In the late-20th century, Charlotte, North Carolina’s public schools became a shining example of successful racial integration. Many affluent white residents even embraced the efforts by sending their white children to predominantly black schools like West Charlotte High, showing their commitment to making integration work and distinguishing themselves from violently resistant cities like Memphis and Birmingham. For Newsweek, Alexander Nazaryan looks at the history of Charlotte’s school integration and bussing programs, and how far the city and America have degenerated since those promising years.

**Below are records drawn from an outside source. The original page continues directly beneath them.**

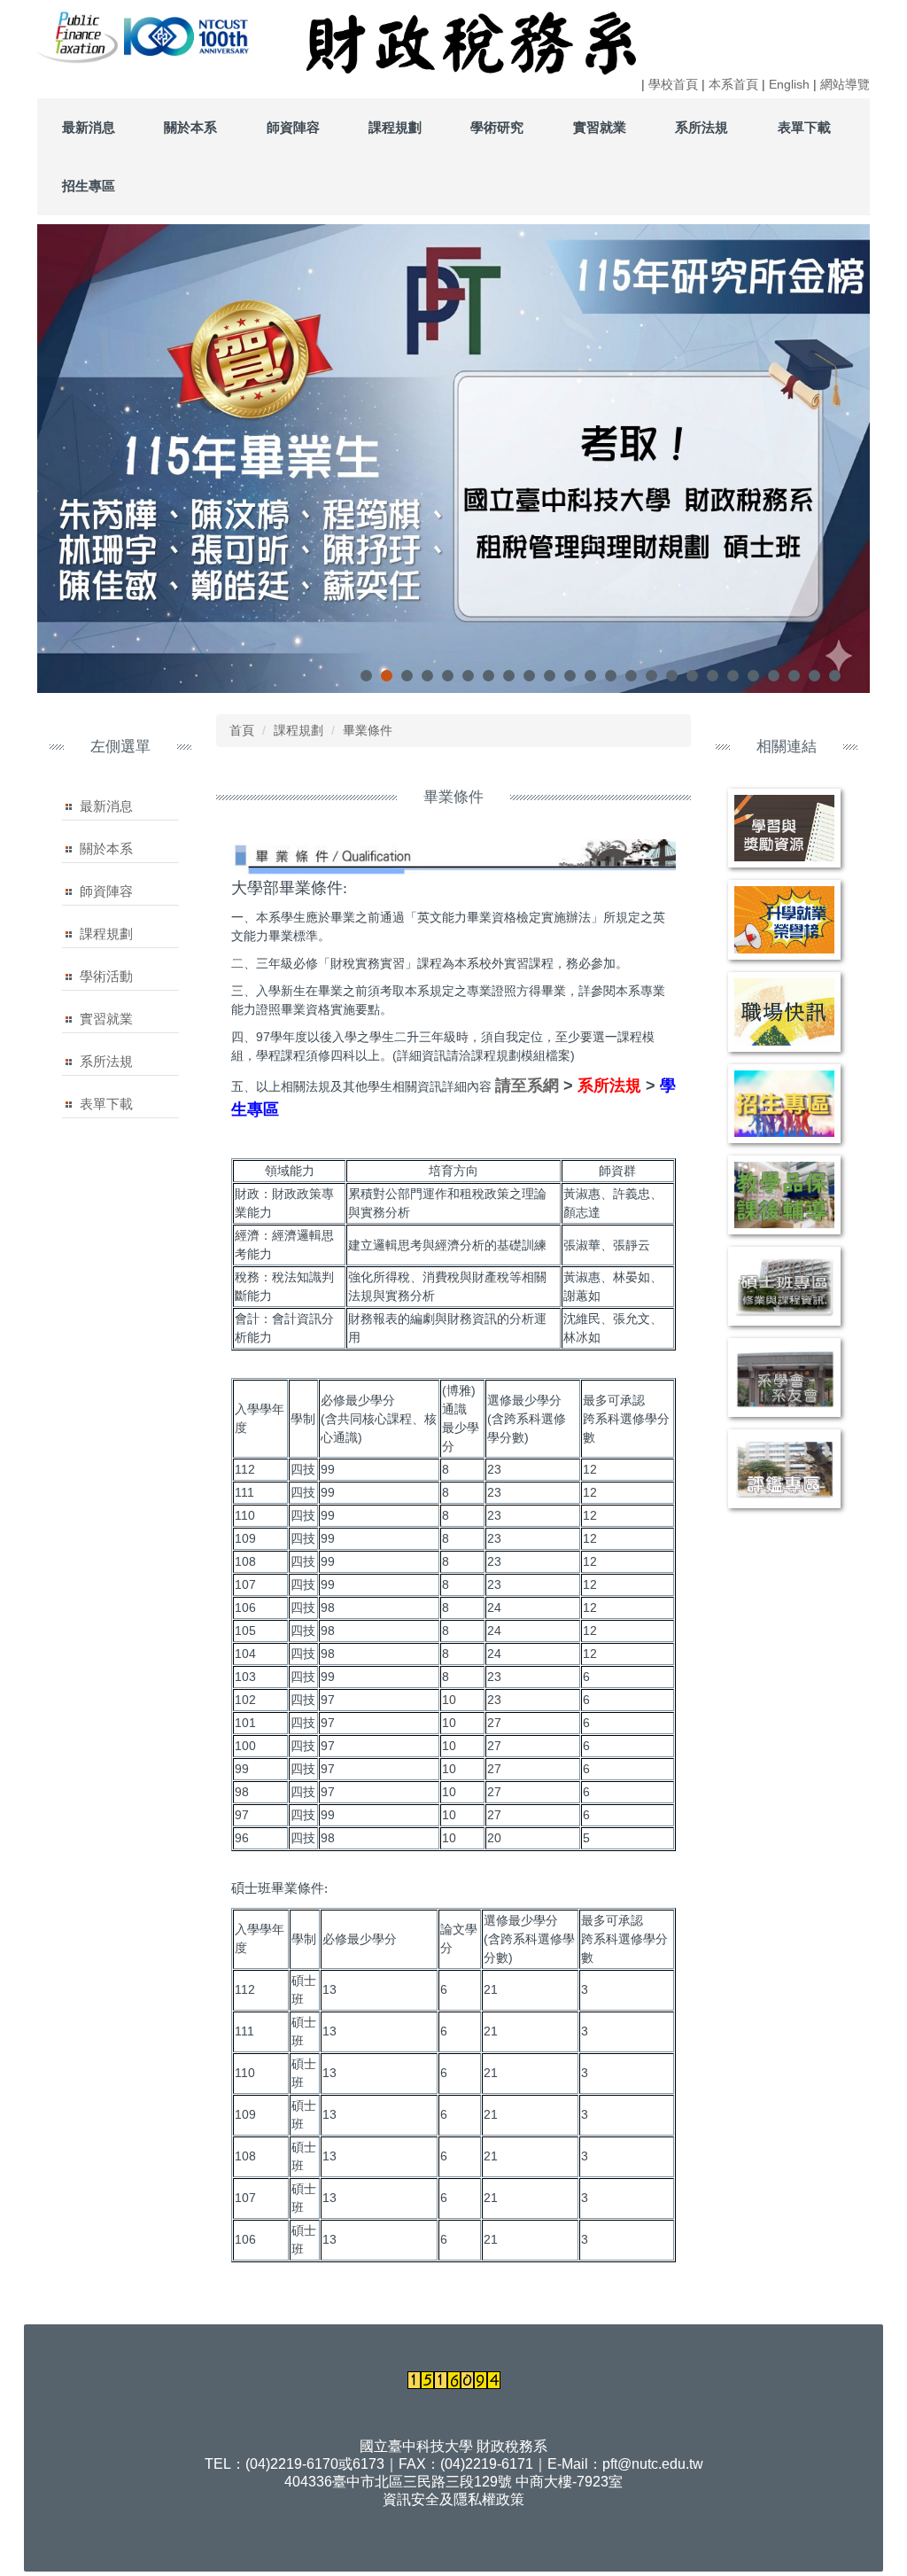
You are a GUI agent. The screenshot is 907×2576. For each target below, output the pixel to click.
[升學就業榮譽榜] (784, 919)
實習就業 (106, 1018)
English (789, 84)
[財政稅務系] (122, 35)
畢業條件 (367, 730)
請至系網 (527, 1085)
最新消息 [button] (88, 127)
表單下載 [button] (804, 127)
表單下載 (106, 1103)
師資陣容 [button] (293, 127)
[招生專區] (784, 1103)
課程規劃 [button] (395, 127)
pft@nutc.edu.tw (652, 2463)
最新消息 (106, 805)
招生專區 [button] (88, 185)
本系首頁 (733, 84)
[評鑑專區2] (784, 1469)
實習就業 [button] (599, 127)
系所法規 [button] (701, 127)
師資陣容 (106, 891)
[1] (78, 35)
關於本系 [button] (190, 127)
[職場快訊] (784, 1012)
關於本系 (106, 848)
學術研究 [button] (496, 127)
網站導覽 (845, 84)
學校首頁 (673, 84)
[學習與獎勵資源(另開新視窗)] (784, 828)
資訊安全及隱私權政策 (453, 2499)
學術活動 (106, 976)
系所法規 (106, 1061)
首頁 (241, 730)
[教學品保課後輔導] (784, 1195)
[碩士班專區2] (784, 1286)
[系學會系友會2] (784, 1377)
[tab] (366, 675)
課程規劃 (106, 933)
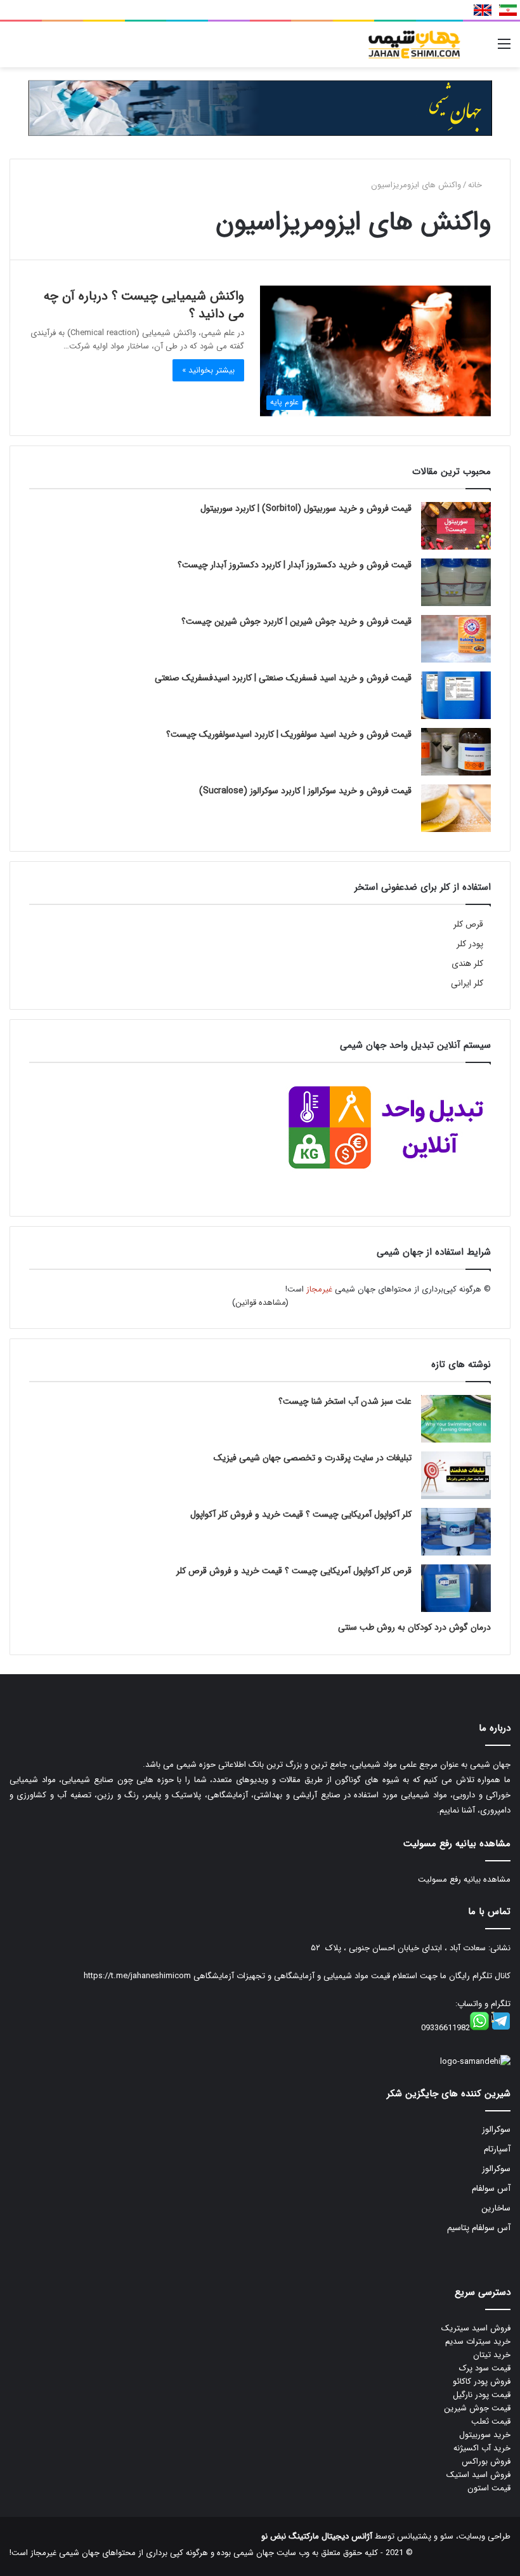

By the time Foxx became mayor, the Capacchione v. Charlotte-Mecklenburg Schools decision had largely resegregated schools in Charlotte. “Neighborhoods became more segregated following the declaration of unitary status,” says Amy Hawn Nelson, a University of Pennsylvania education researcher who has closely studied Charlotte’s demographics (a school district has reached “unitary status” when it is no longer deemed segregated). The result, Nelson says, was that real estate brokers could lure buyers by promising that their children would be guaranteed a spot in some well-regarded suburban school, since the fear of those children being bussed elsewhere was pretty much gone. And what typically burnishes a school’s reputation? Racial composition, not academic achievement. “Even when you look at school quality metrics, Nelson told me, “white families are more likely to pick a white school rather than a high performing school.”
There have been efforts by school Charlotte-Mecklenburg superintendents—who are independent of the mayor—to skirt the ruling by creating more magnet schools and implementing “student reassignment” plans that modestly push for reintegration. Only the countervailing push is stronger. The internet allows for subatomic analysis of each school’s demographics and academics. If they can get a child into Providence, one of the best high schools in Charlotte, they will. Who wouldn’t? And thanks to Capacchione, they can do so without resorting to a federal lawsuit.
Most of these people are liberals: Mecklenburg County voted for Obama twice, while Hillary Clinton nearly doubled Donald Trump’s vote total in 2016. Yet it is one thing to vote in a school gymnasium for a politician you have never seen, quite another to watch your own child ascend the steps of a yellow bus. It used to be that voting and public education were seen as part of the same set of behaviors collectively called civic participation. No longer so, not when a scholarship to Stanford hangs in the balance. As the education writer Nikole Hannah-Jones has put it: “We began moving away from the ‘public’ in public education a long time ago. In fact, treating public schools like a business these days is largely a matter of fact in many places.” Once citizens, we are now customers.